* _DIRECTIONS_
Restate the last part of the records below word for word, beginning at the line with "Image resolution: width=1280" and ending at the final line.

(Data excerpts)
....
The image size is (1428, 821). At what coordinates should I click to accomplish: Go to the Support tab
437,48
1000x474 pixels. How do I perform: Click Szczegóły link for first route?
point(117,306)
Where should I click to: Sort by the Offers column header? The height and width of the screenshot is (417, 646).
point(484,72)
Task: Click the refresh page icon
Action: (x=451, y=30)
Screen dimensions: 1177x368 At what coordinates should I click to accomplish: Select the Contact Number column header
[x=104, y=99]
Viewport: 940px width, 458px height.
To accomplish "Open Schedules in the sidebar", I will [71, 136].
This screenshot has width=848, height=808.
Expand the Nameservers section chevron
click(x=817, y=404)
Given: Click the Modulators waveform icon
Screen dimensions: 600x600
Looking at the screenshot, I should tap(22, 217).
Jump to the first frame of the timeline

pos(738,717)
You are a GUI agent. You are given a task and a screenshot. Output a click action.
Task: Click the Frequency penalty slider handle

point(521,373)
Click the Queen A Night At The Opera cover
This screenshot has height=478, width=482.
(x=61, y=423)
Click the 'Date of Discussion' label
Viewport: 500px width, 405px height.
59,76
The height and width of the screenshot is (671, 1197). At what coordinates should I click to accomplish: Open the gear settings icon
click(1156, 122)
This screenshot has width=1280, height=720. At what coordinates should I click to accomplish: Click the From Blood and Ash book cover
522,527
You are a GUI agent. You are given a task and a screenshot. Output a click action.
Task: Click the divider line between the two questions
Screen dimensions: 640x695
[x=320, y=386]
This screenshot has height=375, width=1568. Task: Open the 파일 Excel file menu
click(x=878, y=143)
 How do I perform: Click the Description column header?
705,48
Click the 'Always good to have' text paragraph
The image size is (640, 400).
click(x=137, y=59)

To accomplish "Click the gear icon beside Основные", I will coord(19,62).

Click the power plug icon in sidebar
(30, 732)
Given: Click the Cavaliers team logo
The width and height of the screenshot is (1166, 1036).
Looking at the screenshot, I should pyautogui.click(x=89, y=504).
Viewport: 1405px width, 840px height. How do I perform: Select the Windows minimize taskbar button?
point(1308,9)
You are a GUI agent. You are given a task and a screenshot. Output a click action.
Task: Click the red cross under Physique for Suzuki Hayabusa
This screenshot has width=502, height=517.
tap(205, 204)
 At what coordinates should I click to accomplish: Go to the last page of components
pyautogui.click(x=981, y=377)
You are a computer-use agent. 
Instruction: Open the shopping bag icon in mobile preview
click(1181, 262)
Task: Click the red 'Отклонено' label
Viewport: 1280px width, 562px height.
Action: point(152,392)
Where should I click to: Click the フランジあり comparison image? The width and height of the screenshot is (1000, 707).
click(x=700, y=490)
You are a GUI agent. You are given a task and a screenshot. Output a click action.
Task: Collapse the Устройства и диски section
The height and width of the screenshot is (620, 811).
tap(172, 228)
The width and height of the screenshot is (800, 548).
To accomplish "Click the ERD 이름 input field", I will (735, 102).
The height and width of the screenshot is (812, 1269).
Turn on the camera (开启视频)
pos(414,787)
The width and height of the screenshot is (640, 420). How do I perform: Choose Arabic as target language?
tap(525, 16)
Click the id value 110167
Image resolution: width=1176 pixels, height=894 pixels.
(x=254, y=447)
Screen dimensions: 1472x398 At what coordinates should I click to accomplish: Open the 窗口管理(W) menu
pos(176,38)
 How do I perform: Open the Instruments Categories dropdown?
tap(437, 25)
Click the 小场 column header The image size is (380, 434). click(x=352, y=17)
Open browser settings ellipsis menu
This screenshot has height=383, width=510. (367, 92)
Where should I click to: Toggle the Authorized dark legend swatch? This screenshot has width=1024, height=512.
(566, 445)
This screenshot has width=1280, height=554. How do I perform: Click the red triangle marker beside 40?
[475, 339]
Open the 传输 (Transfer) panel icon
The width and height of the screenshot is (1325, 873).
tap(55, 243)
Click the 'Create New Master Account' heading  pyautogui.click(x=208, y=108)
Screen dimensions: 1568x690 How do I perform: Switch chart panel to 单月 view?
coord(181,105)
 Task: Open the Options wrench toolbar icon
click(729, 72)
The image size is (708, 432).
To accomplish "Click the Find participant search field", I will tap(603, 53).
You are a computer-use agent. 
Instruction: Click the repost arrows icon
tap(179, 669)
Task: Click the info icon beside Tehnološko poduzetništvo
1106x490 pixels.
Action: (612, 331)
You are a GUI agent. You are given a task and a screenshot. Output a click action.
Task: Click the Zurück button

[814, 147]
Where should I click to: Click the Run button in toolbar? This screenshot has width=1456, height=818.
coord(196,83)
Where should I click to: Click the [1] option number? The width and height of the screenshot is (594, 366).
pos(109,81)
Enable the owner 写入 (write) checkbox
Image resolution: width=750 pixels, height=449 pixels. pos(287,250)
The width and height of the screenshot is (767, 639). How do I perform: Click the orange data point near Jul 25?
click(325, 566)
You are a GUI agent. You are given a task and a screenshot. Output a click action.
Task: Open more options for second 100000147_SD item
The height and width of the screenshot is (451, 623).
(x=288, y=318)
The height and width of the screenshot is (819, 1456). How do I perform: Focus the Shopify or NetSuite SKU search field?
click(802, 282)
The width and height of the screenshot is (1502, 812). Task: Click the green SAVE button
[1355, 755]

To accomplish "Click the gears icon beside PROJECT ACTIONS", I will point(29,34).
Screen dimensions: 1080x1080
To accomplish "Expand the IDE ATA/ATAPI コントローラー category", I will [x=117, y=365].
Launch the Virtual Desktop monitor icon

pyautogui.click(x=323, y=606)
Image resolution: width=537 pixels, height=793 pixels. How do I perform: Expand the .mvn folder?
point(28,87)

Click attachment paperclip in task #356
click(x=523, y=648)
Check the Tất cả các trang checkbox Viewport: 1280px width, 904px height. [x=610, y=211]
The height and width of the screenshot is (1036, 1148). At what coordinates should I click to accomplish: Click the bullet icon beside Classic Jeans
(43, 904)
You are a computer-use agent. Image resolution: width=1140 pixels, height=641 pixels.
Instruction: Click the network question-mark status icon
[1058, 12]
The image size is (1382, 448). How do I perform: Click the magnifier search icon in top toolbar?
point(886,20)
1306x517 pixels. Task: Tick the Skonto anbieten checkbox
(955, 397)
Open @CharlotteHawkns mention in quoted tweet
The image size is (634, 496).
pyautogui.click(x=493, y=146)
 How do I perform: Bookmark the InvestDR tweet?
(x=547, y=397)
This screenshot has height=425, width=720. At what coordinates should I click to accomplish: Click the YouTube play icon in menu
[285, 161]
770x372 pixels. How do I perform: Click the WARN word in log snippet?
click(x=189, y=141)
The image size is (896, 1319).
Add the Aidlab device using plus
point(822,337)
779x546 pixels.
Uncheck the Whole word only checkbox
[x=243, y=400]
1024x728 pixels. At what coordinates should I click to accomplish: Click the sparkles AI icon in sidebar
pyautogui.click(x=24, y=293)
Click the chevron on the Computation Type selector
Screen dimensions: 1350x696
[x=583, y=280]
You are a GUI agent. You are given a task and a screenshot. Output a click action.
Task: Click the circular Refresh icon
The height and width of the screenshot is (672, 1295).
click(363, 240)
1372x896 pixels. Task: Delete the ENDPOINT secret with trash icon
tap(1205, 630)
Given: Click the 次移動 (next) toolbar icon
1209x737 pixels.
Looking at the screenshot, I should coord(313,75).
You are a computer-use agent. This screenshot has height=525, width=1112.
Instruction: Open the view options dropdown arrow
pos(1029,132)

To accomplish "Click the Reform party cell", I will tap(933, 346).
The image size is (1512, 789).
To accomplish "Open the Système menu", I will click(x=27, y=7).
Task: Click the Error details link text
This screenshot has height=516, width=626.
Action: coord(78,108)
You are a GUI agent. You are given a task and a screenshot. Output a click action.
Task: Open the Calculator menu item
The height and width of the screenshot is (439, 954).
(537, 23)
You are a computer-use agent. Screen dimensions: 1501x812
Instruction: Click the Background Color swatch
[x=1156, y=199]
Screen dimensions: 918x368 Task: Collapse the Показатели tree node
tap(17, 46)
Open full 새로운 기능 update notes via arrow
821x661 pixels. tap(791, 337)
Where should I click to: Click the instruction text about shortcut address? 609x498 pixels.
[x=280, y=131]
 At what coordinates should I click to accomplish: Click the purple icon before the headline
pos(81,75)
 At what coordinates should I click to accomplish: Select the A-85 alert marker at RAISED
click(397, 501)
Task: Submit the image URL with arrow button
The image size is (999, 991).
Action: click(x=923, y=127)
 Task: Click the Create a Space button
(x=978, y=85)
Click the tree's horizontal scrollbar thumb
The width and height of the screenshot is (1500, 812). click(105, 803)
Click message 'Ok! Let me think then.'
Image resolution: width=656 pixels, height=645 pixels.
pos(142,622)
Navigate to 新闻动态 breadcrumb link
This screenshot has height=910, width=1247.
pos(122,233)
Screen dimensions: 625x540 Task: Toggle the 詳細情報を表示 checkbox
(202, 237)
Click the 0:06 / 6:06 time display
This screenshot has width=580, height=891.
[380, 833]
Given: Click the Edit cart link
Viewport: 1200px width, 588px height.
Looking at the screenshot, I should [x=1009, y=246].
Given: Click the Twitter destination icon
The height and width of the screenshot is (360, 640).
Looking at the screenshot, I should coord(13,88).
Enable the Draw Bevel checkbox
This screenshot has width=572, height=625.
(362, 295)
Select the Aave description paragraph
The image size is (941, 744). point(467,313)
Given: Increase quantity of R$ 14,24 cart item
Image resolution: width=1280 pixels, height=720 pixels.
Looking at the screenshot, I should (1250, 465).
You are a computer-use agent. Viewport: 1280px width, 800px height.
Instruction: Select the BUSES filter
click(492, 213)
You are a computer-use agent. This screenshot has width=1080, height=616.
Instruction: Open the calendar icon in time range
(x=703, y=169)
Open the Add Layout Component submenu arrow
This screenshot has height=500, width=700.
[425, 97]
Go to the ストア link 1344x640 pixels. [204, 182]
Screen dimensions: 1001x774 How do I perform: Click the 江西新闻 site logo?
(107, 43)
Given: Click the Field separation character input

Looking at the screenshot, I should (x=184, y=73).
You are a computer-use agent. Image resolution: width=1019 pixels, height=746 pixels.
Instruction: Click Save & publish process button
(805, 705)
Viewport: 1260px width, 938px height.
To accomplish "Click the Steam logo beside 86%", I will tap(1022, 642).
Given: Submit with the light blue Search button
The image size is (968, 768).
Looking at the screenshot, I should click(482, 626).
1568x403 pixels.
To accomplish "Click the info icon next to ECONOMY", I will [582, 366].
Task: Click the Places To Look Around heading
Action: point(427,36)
....
* _WRITTEN ANSWER_
Image resolution: width=1280 pixels, height=720 pixels.
Looking at the screenshot, I should (1250, 465).
You are a computer-use agent. Viewport: 1280px width, 800px height.
Instruction: Select the BUSES filter
click(492, 213)
You are a computer-use agent. This screenshot has width=1080, height=616.
Instruction: Open the calendar icon in time range
(x=703, y=169)
Open the Add Layout Component submenu arrow
This screenshot has height=500, width=700.
[425, 97]
Go to the ストア link 1344x640 pixels. [204, 182]
Screen dimensions: 1001x774 How do I perform: Click the 江西新闻 site logo?
(107, 43)
Given: Click the Field separation character input

Looking at the screenshot, I should (x=184, y=73).
You are a computer-use agent. Image resolution: width=1019 pixels, height=746 pixels.
Instruction: Click Save & publish process button
(805, 705)
Viewport: 1260px width, 938px height.
To accomplish "Click the Steam logo beside 86%", I will tap(1022, 642).
Given: Submit with the light blue Search button
The image size is (968, 768).
Looking at the screenshot, I should click(482, 626).
1568x403 pixels.
To accomplish "Click the info icon next to ECONOMY", I will [582, 366].
Task: Click the Places To Look Around heading
Action: point(427,36)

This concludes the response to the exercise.